### Exercise details
All that is needed is every line of the listing below that has "Society".

──────── Dataset records

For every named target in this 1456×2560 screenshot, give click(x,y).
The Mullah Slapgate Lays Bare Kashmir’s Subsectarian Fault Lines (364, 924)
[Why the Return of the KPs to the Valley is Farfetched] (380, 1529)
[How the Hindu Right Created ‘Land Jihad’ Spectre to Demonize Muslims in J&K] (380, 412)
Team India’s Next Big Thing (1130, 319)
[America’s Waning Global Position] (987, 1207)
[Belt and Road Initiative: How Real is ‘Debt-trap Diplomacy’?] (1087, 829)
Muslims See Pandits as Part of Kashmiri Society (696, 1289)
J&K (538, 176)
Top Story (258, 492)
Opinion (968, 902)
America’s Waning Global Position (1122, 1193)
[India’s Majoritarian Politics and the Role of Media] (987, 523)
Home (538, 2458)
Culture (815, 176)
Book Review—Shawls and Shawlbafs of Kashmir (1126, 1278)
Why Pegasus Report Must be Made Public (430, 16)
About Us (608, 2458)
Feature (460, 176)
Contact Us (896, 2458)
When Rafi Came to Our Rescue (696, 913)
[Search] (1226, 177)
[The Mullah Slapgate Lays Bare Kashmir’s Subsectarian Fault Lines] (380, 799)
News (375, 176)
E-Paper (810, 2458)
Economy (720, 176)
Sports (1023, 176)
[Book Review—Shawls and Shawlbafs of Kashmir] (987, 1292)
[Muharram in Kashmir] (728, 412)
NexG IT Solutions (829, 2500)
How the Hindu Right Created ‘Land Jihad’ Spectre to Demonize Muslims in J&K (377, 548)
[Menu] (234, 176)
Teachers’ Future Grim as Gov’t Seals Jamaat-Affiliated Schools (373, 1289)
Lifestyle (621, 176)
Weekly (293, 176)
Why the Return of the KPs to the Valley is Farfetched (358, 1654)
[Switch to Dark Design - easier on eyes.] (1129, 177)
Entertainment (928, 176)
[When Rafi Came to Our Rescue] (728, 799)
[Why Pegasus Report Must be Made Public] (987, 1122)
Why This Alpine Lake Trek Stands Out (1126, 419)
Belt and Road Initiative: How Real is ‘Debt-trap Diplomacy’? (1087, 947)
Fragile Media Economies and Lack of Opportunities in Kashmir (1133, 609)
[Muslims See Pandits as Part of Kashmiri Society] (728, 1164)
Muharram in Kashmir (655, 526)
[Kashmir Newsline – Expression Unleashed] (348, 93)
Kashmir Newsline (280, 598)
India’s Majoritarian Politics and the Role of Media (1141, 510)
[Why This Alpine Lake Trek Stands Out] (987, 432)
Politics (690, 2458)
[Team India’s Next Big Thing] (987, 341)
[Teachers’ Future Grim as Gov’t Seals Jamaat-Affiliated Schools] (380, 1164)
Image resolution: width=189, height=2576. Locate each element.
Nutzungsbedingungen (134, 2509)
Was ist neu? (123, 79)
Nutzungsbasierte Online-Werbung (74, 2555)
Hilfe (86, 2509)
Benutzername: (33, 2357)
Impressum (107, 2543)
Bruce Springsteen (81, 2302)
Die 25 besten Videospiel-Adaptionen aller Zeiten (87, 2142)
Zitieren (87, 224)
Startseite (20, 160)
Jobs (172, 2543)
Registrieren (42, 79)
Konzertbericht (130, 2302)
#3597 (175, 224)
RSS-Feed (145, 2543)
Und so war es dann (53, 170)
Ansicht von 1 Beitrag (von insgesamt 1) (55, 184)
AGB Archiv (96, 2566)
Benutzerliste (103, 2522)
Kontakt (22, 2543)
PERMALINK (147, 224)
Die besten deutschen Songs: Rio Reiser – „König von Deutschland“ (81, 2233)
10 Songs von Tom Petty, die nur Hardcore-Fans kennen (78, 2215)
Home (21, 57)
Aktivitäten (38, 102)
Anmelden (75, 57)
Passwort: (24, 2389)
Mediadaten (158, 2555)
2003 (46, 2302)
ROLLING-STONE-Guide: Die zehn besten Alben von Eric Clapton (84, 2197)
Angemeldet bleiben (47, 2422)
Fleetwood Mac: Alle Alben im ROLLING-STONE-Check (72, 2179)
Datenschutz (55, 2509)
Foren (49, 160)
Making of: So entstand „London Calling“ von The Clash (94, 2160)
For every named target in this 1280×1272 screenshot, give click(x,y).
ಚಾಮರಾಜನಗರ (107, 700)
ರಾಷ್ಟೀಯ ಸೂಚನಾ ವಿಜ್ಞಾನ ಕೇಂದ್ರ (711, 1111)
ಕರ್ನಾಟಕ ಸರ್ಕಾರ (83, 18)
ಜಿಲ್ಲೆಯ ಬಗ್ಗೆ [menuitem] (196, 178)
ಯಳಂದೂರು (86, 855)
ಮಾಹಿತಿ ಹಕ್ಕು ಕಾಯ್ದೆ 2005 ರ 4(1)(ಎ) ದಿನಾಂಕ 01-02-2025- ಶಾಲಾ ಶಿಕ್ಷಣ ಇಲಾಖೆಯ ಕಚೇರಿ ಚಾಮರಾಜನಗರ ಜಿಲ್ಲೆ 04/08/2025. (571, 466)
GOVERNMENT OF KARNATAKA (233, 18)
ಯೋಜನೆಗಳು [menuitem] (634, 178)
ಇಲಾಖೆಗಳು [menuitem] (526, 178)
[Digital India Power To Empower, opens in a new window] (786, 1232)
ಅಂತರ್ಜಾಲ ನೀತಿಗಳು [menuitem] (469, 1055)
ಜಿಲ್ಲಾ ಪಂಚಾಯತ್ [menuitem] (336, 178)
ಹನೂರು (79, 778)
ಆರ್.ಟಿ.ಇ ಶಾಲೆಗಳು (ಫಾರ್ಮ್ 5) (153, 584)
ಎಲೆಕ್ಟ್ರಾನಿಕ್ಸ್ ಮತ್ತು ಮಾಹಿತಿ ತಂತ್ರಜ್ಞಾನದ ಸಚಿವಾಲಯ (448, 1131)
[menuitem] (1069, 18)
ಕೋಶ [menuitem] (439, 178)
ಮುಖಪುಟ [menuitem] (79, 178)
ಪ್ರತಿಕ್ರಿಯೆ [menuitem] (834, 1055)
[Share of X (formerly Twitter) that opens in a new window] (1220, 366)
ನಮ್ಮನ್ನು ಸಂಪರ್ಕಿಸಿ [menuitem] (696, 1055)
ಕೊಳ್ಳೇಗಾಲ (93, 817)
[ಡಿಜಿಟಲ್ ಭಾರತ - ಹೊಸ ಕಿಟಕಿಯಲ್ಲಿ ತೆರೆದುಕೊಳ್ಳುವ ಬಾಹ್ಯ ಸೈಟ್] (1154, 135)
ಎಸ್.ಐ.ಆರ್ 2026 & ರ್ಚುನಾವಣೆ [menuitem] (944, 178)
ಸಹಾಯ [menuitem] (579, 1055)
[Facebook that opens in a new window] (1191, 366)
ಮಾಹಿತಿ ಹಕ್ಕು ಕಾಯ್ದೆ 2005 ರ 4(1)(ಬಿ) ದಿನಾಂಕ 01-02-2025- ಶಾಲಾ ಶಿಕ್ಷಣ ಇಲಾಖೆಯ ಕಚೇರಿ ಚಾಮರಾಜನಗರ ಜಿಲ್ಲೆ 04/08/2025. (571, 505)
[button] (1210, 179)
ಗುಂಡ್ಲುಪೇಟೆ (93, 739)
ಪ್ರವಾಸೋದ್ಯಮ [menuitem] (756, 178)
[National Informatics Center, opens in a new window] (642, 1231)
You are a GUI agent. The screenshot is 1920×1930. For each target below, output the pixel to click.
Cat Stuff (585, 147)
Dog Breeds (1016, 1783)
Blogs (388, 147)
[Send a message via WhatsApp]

────────────────

### Reply to the exercise
Muslims See Pandits as Part of Kashmiri Society (696, 1289)
[Muslims See Pandits as Part of Kashmiri Society] (728, 1164)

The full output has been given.